Records provided:
'''
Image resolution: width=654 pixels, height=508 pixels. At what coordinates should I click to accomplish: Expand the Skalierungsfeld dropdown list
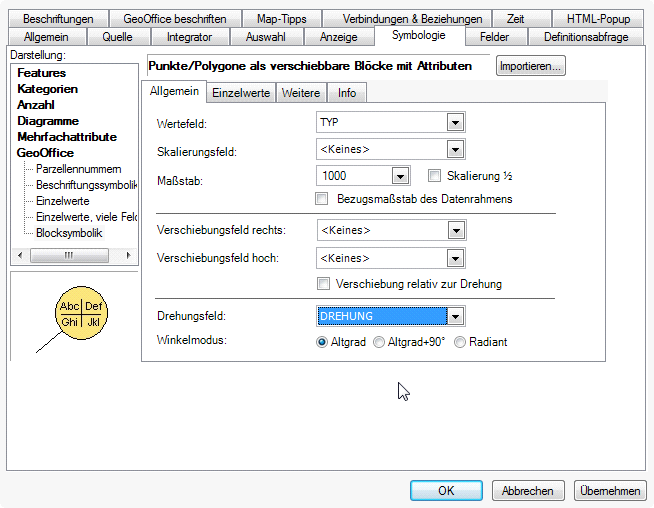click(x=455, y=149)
'''
'''
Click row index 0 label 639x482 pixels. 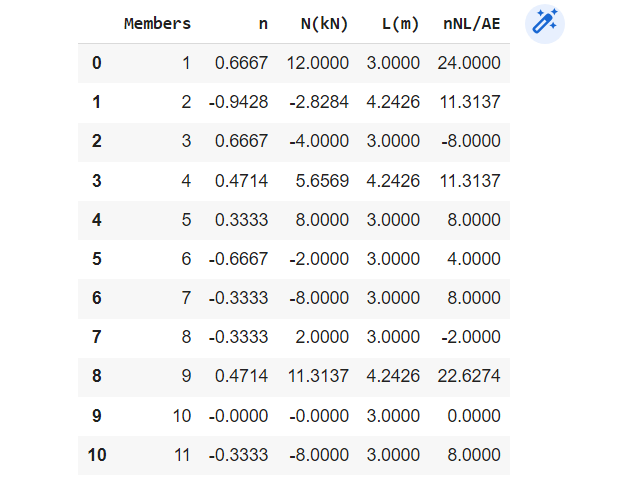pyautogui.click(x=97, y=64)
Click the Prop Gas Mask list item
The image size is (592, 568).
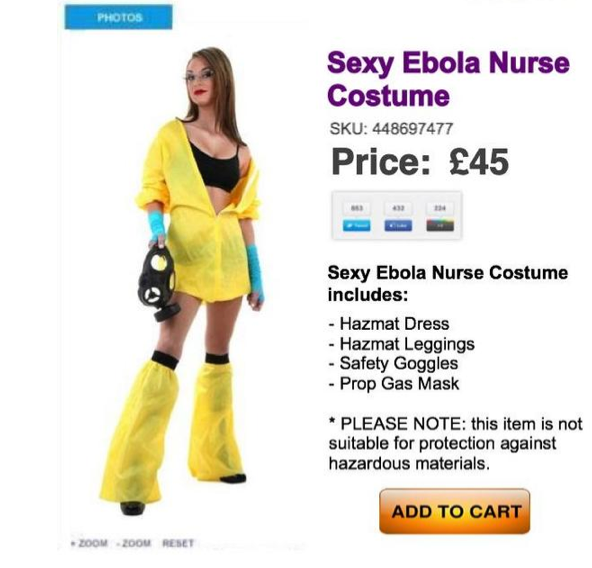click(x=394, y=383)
'''
Work to do: Echo the listing lines between the line holding "Image resolution: width=654" and the line holding "click(x=455, y=149)", both included. Leave the pictures out of your reply.

Result below:
Image resolution: width=654 pixels, height=508 pixels. At what coordinates should I click to accomplish: Expand the Skalierungsfeld dropdown list
click(x=455, y=149)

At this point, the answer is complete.